November 3, 2025
“Empathy came at a high price” says MDS Canada volunteer and disaster survivor
Jim Reimer, construction supervisor in Libau, MB
When Mennonite Disaster Service (MDS) volunteer Jim Reimer tells a disaster survivor he knows how they feel, he’s telling the truth.
Reimer, who lives in Steinbach, Man. with his wife, Marlene, lost his house to a fire in 2022. Most of their personal possessions, and over 40 years of memories, were destroyed.
Serving as construction supervisor at Libau, Man., where the MDS Manitoba Unit is building a new house for a couple whose house was condemned as unlivable following a week of severe rain, Reimer brings first-hand experience of disaster to the project.
“I’ve gone through it. I know first-hand what it feels like to lose everything,” he said.
Such empathy “came at a high price,” Reimer acknowledged. But it helps him relate to the people MDS serves in Manitoba and in the U.S., where he has also been an MDS volunteer.
“We have a shared experience.
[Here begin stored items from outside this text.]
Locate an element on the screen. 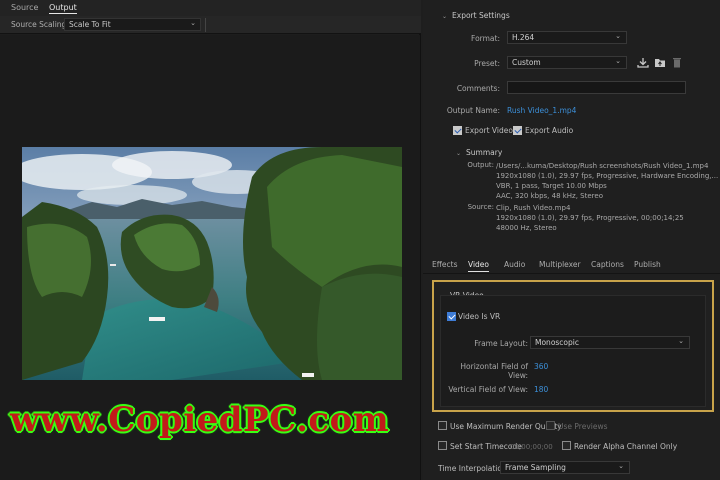  format-label: Format: is located at coordinates (486, 38).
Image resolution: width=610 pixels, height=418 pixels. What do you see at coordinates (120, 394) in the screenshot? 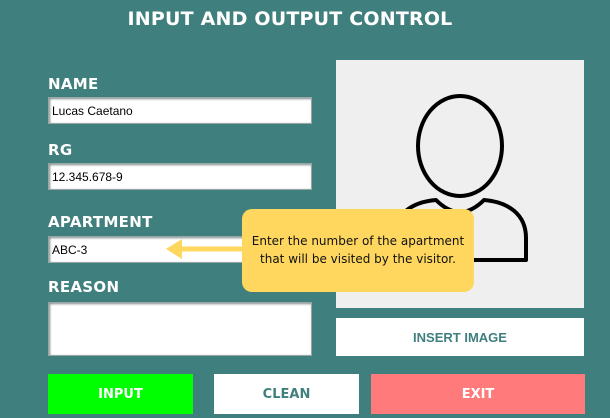
I see `input-button: INPUT` at bounding box center [120, 394].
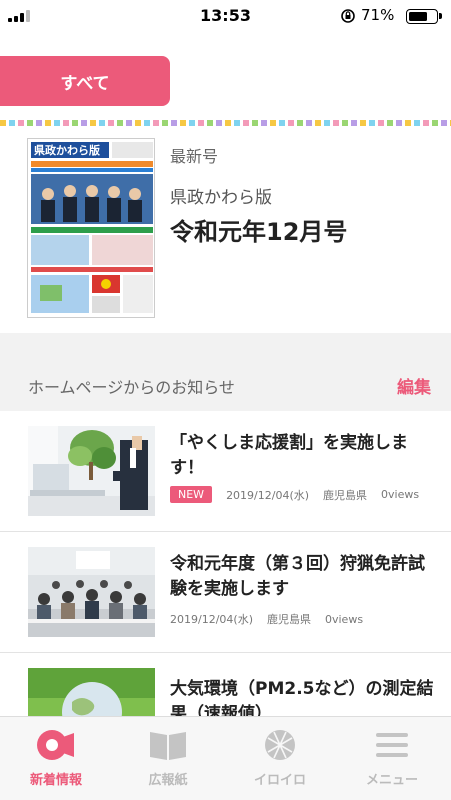  What do you see at coordinates (168, 746) in the screenshot?
I see `book-icon` at bounding box center [168, 746].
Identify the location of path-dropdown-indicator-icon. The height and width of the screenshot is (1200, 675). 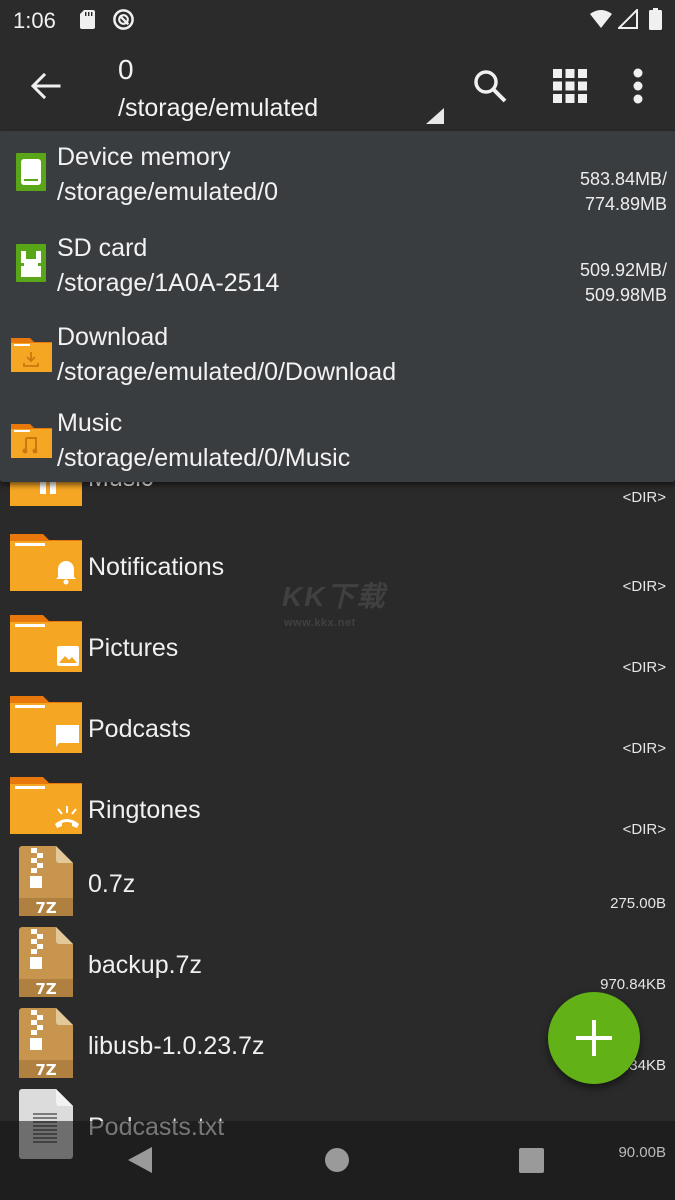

I can say I know how it feels and I do know that.”
The main exception for Reimer is he was insured, and he had good support from the community and his church, Steinbach Evangelical Mennonite Church, for himself and his wife.
“But we still lost many personal items,” he said. “The new house is wonderful, but doesn’t contain the same wonderful memories.”
He doesn’t have any trauma from the fire, but life is divided into before it and after it, he added.
Of volunteering with MDS, Reimer—semi-retired after owning and operating a plumbing business for a career—says it is “good to help people like others helped me.”